Reproduce, please, only the lines from the first line below to the line containing "Task: Click the nsv3058666 (Fan2017) red bar", inclusive.
****************
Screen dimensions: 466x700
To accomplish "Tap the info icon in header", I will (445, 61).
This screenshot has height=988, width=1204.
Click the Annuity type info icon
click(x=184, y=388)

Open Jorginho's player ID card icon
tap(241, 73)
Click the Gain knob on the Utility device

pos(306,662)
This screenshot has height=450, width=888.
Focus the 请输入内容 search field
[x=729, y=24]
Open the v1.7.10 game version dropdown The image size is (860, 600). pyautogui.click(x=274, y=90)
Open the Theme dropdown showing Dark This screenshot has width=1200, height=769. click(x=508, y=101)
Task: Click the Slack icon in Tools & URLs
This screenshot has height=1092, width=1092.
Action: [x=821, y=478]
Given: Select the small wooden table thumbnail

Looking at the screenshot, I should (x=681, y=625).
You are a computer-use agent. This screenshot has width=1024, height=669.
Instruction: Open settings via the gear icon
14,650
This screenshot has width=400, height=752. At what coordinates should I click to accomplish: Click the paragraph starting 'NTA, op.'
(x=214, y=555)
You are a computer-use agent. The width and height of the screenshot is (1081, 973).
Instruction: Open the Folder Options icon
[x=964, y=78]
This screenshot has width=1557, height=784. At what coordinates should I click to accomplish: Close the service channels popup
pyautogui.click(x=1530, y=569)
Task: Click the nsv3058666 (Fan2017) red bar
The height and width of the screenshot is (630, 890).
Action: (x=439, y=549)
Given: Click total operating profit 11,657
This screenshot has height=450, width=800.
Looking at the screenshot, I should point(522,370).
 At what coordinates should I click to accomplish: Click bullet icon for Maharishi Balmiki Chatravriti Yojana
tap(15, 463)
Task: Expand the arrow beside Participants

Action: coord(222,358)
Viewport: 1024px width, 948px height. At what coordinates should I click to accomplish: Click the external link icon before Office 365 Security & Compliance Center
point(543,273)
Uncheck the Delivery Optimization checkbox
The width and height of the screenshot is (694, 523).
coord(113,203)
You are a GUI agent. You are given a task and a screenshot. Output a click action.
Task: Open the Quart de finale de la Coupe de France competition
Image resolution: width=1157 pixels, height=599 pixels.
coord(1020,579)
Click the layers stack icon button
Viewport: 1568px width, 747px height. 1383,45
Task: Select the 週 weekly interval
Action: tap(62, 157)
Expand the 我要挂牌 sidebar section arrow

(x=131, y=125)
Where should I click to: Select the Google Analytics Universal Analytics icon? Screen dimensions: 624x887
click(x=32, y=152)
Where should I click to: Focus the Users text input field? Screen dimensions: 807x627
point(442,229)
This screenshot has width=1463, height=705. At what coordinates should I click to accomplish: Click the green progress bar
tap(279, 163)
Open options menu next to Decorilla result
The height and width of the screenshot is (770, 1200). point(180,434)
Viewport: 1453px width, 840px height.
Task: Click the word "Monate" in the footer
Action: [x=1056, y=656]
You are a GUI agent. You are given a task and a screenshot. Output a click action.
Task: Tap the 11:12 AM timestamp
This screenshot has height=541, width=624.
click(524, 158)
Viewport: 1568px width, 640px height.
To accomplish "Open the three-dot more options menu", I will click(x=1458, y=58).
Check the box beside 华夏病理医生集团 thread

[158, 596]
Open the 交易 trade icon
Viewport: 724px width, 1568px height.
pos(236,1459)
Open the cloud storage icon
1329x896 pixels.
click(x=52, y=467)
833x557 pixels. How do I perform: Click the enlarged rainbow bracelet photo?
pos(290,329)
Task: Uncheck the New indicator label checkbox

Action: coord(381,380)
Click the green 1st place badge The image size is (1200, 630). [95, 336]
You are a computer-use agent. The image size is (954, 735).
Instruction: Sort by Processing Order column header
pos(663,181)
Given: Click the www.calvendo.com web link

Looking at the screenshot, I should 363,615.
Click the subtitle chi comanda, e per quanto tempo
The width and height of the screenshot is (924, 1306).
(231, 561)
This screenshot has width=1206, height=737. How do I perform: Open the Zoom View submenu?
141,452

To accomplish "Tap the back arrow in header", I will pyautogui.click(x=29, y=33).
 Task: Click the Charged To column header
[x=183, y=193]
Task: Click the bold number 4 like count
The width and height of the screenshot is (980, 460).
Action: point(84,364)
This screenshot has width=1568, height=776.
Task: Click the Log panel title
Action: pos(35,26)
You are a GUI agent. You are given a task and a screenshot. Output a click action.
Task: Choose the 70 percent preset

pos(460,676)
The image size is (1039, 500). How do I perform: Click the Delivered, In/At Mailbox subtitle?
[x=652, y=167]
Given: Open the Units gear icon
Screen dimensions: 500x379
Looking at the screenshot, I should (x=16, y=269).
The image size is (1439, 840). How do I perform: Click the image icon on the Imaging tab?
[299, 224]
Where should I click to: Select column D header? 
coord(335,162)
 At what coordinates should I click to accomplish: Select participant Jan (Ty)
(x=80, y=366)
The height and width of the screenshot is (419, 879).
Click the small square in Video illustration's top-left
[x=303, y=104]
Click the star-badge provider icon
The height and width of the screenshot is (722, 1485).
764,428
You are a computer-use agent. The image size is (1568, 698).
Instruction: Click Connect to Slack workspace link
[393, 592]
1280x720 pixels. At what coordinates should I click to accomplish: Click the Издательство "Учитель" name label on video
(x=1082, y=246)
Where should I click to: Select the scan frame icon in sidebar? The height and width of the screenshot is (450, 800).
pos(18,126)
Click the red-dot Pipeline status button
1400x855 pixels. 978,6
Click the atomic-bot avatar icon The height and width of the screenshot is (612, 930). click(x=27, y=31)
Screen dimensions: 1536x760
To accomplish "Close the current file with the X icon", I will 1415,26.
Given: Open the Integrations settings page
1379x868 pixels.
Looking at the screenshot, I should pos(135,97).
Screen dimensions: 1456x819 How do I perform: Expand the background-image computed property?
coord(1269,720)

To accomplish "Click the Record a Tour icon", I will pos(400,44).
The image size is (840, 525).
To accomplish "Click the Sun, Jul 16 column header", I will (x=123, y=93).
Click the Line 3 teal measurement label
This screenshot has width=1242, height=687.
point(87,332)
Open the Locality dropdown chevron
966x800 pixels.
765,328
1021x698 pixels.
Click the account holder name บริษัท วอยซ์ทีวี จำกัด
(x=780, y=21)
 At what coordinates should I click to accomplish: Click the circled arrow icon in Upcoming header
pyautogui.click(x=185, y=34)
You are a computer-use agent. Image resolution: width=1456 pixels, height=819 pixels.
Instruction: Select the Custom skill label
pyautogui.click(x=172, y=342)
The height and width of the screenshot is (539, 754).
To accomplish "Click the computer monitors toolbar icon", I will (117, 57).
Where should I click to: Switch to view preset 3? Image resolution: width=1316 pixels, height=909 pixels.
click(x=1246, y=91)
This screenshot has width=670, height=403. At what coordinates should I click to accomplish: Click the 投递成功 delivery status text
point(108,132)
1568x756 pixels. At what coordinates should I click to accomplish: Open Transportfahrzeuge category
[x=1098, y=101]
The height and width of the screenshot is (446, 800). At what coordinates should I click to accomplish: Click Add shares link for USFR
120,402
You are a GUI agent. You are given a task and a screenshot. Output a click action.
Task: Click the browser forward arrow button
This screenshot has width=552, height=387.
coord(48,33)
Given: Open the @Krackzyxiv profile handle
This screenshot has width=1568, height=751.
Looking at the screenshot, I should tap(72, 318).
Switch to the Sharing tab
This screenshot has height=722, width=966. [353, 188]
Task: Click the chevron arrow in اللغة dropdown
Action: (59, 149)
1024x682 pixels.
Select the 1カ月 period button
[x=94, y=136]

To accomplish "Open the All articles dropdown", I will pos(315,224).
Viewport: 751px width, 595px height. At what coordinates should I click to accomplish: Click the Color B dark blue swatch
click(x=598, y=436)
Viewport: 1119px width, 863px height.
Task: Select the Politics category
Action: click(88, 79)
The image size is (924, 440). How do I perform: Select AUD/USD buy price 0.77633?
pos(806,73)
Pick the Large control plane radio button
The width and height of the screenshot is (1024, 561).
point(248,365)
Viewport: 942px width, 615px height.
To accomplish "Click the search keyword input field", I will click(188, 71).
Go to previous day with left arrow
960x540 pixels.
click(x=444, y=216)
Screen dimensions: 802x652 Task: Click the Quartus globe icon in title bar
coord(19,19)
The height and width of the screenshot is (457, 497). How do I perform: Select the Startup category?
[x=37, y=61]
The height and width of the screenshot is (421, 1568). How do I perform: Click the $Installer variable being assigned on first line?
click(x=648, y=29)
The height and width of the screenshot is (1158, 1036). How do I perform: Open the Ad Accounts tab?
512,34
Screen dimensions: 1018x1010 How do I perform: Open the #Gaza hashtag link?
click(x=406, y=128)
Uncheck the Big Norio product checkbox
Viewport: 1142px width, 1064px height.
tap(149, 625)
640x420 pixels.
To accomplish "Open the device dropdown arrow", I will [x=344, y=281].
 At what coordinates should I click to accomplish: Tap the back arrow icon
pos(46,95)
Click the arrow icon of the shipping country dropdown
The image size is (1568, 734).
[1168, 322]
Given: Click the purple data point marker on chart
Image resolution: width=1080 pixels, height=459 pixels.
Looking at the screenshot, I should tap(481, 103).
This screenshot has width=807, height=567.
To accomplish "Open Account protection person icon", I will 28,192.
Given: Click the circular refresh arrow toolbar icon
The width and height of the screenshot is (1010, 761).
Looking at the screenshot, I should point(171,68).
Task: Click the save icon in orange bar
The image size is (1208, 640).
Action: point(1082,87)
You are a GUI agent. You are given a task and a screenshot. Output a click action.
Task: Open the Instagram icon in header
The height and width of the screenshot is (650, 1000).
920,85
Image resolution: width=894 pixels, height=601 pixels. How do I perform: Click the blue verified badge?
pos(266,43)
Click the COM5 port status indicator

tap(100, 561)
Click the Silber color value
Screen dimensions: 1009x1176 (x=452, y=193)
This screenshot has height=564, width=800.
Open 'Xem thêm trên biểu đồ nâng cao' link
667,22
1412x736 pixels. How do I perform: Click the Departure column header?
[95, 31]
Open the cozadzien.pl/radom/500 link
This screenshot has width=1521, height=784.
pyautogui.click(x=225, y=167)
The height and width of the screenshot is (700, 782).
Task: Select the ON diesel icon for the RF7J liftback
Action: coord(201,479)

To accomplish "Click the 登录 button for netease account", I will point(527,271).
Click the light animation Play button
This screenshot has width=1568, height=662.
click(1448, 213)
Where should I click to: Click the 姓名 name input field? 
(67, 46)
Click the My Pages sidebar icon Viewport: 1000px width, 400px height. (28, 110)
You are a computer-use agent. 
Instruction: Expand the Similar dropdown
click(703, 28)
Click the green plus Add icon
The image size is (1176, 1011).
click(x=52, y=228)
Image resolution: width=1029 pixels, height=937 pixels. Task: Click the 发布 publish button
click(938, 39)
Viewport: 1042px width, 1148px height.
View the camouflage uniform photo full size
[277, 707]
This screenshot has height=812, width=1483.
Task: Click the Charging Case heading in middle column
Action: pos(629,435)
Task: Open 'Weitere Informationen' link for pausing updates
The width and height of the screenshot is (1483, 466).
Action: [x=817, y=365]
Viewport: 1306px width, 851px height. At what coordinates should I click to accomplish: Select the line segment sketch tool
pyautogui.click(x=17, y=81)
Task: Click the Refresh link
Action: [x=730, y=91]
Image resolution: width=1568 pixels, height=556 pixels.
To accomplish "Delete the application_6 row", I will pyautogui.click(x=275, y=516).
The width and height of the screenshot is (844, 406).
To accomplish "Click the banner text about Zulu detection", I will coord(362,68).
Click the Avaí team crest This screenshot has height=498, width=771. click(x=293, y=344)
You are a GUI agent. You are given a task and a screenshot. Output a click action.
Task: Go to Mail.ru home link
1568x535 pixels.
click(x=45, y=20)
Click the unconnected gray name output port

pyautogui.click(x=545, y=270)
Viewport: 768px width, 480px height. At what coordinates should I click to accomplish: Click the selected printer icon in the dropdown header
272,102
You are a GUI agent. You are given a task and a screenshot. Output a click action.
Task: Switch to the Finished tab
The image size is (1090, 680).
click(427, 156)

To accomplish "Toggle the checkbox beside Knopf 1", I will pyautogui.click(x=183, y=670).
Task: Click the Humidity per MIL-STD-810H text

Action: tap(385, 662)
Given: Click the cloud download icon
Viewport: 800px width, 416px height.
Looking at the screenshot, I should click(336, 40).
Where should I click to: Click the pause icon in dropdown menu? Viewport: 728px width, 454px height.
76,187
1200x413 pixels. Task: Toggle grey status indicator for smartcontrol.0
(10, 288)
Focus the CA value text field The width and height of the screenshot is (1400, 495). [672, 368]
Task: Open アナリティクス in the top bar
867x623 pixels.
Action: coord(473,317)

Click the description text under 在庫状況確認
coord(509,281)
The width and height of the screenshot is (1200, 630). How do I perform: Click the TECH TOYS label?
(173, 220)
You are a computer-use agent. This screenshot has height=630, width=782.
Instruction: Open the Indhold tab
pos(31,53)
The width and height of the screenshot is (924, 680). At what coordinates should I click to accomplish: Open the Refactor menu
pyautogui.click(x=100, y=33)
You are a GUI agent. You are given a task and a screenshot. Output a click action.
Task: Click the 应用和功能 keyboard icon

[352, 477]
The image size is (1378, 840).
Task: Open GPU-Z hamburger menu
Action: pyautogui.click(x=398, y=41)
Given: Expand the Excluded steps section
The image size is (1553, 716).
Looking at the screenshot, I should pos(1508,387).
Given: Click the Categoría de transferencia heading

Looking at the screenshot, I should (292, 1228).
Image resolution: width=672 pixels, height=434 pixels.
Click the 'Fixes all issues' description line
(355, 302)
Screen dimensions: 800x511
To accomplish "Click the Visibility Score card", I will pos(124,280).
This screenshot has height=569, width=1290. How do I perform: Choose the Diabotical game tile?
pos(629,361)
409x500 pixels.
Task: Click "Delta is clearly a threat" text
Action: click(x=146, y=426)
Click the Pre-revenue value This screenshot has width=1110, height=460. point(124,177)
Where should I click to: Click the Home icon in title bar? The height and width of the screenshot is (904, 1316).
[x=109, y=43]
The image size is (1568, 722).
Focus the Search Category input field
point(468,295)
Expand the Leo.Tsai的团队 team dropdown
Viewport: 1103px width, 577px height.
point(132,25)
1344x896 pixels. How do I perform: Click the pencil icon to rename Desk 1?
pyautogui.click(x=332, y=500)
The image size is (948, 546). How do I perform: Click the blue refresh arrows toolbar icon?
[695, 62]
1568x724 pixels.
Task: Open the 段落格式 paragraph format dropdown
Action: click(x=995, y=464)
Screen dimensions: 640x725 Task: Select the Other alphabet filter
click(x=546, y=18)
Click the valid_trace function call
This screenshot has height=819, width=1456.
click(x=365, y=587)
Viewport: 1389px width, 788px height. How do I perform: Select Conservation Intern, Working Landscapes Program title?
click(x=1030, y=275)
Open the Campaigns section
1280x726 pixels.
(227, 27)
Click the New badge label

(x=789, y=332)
****************
● **Output below**:
Screen dimensions: 466x700
To accomplish "Tap the info icon in header", I will (445, 61).
This screenshot has height=988, width=1204.
Click the Annuity type info icon
click(x=184, y=388)

Open Jorginho's player ID card icon
tap(241, 73)
Click the Gain knob on the Utility device

pos(306,662)
This screenshot has height=450, width=888.
Focus the 请输入内容 search field
[x=729, y=24]
Open the v1.7.10 game version dropdown The image size is (860, 600). pyautogui.click(x=274, y=90)
Open the Theme dropdown showing Dark This screenshot has width=1200, height=769. click(x=508, y=101)
Task: Click the Slack icon in Tools & URLs
This screenshot has height=1092, width=1092.
Action: [x=821, y=478]
Given: Select the small wooden table thumbnail

Looking at the screenshot, I should (x=681, y=625).
You are a computer-use agent. This screenshot has width=1024, height=669.
Instruction: Open settings via the gear icon
14,650
This screenshot has width=400, height=752. At what coordinates should I click to accomplish: Click the paragraph starting 'NTA, op.'
(x=214, y=555)
You are a computer-use agent. The width and height of the screenshot is (1081, 973).
Instruction: Open the Folder Options icon
[x=964, y=78]
This screenshot has width=1557, height=784. At what coordinates should I click to accomplish: Close the service channels popup
pyautogui.click(x=1530, y=569)
Task: Click the nsv3058666 (Fan2017) red bar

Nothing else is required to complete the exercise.